Ill try to summerize this as much as I can. I had a brief A with my husbands friend. We were only intimate 3 times. The rest of the 5 months were only communicating through our private Facebook page. I tried ending in 3 times, each time, he would contact me, and we would begin our sexting. But it was never as intense as it was. He said he felt to guilty toward my husband.

three weeks ago, he initiated it full force sexting and called me his lover and told me he loved being in this part of my life, blah blah . then he went on a week vacation with his family. He texted me about every other day. when he got back he said he would text me when he got back to work on that Tuesday (he works midnights and thats when we could text). I told him I couldnt text until that Friday when my H was working. He texted me two times again that week saying that he couldnt wait to catchup. Well, Friday came, never heard from him. He hasnt logged in at all.

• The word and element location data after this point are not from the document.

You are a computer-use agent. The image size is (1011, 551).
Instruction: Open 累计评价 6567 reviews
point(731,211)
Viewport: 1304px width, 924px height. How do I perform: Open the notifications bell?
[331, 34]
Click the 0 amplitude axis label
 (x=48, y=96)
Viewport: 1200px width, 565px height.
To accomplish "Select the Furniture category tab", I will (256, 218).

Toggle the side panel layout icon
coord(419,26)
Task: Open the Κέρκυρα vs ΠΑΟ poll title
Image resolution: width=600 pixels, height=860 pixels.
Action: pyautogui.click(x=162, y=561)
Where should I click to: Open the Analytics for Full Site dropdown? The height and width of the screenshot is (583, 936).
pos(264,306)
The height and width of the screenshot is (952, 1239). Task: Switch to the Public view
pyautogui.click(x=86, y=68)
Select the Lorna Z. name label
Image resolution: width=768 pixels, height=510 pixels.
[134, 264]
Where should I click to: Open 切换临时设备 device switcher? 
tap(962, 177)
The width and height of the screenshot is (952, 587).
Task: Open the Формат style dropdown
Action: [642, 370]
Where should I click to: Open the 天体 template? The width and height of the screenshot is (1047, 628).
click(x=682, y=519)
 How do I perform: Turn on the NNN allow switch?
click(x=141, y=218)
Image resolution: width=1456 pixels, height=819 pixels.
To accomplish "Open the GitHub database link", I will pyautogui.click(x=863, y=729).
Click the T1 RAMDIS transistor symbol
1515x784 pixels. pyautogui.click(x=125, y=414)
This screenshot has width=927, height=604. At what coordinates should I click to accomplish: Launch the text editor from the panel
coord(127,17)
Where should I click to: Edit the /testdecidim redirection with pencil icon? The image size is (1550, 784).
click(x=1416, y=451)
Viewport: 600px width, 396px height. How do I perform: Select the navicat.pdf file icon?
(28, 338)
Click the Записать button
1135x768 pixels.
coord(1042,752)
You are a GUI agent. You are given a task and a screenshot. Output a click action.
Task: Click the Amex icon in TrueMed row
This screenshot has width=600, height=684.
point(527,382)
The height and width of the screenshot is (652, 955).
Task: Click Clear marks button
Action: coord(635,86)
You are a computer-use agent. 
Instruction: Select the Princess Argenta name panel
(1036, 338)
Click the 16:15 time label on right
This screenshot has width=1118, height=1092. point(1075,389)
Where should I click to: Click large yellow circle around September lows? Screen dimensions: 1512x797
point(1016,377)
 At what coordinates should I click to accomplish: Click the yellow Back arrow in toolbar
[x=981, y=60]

I understand and I accept that we are over. I'm completely fine with that. I feel like this 3 week break that weve had, has done a world of wonders for me. But the fact that he is just going to completely stop, hurts me.

Part of me wants to text him on his regular phone number when i know hes at work,and ask whats the deal. But the one time i did that, he wasn't at work and his wife was sitting right next to him and reached for his phone.

On the other hand, I feel like maybe this is best. and i should delete the account. But i don't know if the fact that I'll always wonder what happend, if that will hurt and be harder to move on.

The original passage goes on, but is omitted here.